Można podkreślać duchową prawdę, wartość, cnotę czy dar, a jednak minąć się z Chrystusem, który jest ucieleśnieniem, wcieleniem wszelkiej duchowej prawdy, wartości, cnót i darów. Szukajcie prawdy, cnoty, wartości czy duchowego daru, a otrzymacie coś martwego. Szukajcie Chrystusa, uchwyćcie się Chrystusa, poznawajcie Chrystusa, a będziecie dotykać tego, co jest Życiem. W Nim mieszka pełnia Prawdy, Wartości, Cnoty i darów w żywych kolorach. Piękno, które ma swe znaczenie tylko w pięknie Chrystusa, w którym znajduje się wszystko, co sprawia, że jesteśmy uroczy i kochani.
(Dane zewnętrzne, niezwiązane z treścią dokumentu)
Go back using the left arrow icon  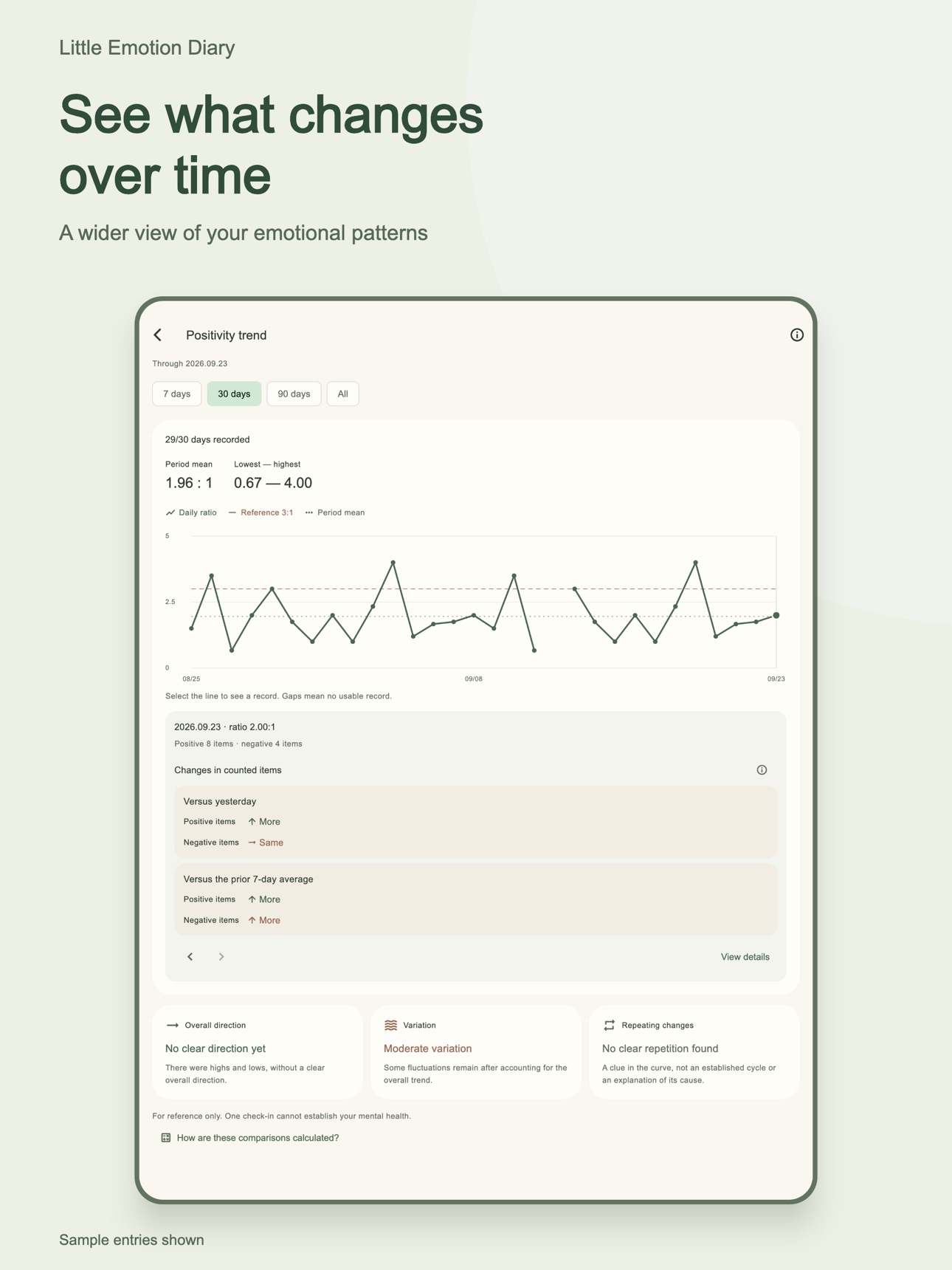click(158, 335)
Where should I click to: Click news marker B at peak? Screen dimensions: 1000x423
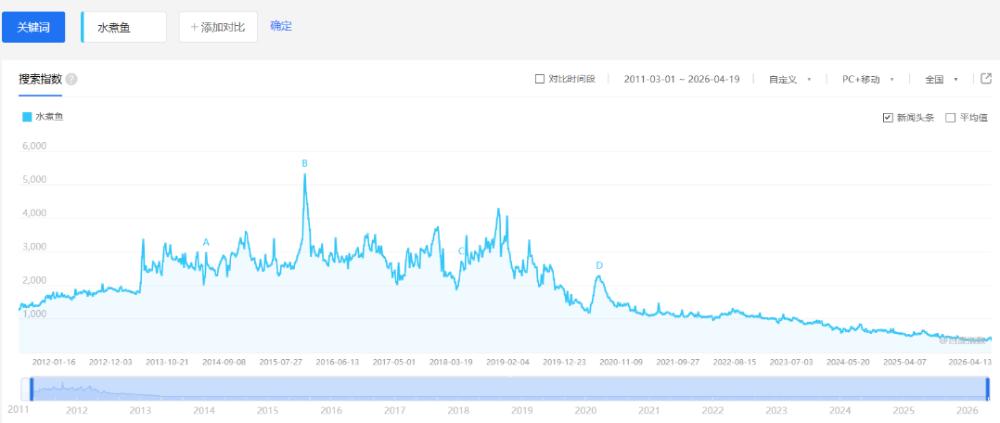tap(304, 163)
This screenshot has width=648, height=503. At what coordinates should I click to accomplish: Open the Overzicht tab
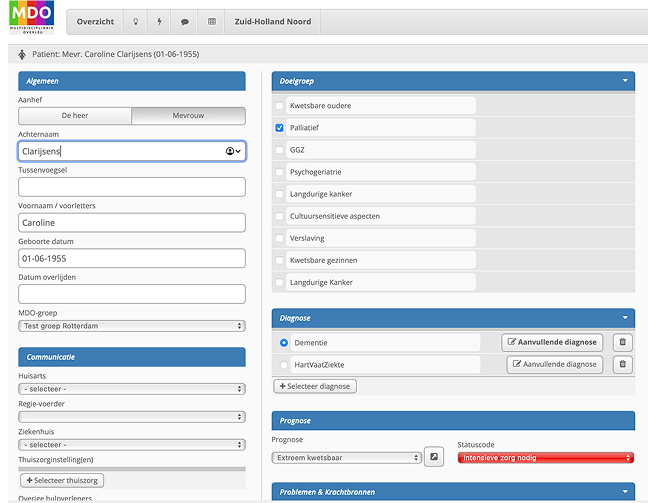95,21
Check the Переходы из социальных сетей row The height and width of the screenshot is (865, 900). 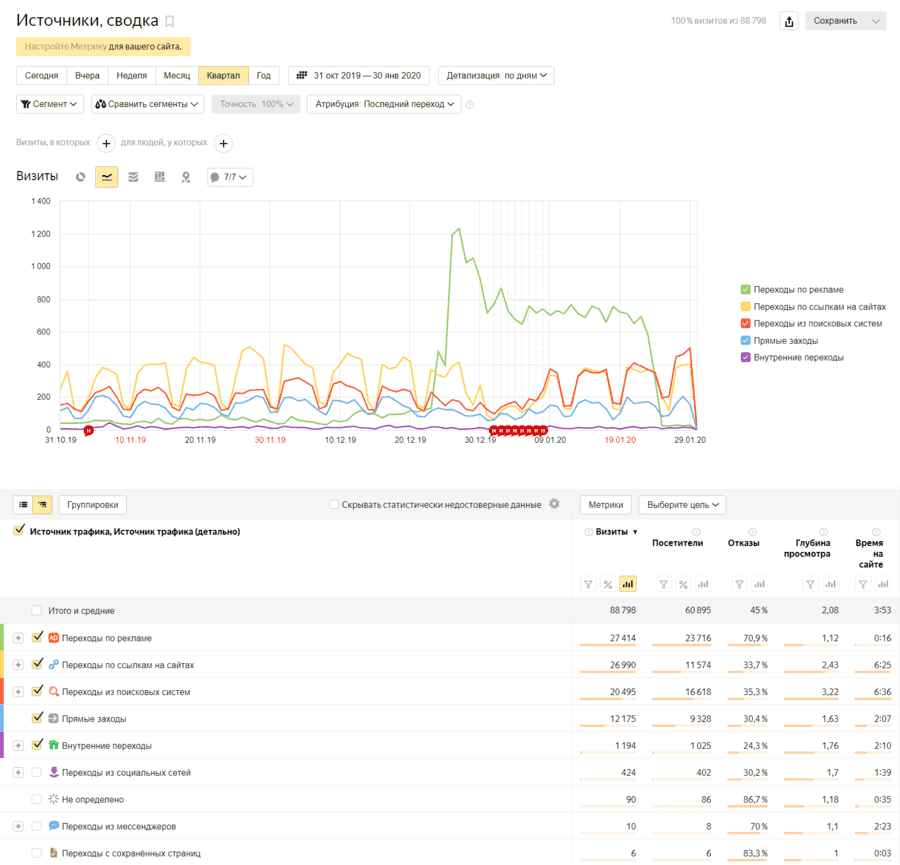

Czym jest Chrześcijaństwo? Jest Chrystusem. Niczym więcej, Niczym mniej. Chrześcijaństwo nie jest ideologią, nie jest filozofią. Chrześcijaństwo jest „dobrą nowiną” o tym, że Piękno, Prawda i Dobroć znajdują się w Osobie. Biblijna społeczność jest założona i zbudowana na więzi z tą Osobą. Nawrócenie jest czymś więcej niż zmianą kierunku; jest zmianą powiązania. Jezus na określenie „pokuty”, używał starożytnego hebrajskiego słowa shubh, czy jego aramejskiego wymiennika, które oznacza, że Bóg nie jest daleko, lecz oznacza wejście w relacje, gdzie Bóg jest centralą dowodzenia ludzkich powiązań.

W tej dziedzinie odczuwamy we współczesnym kościele masowy niedostatek. Stąd ten manifest.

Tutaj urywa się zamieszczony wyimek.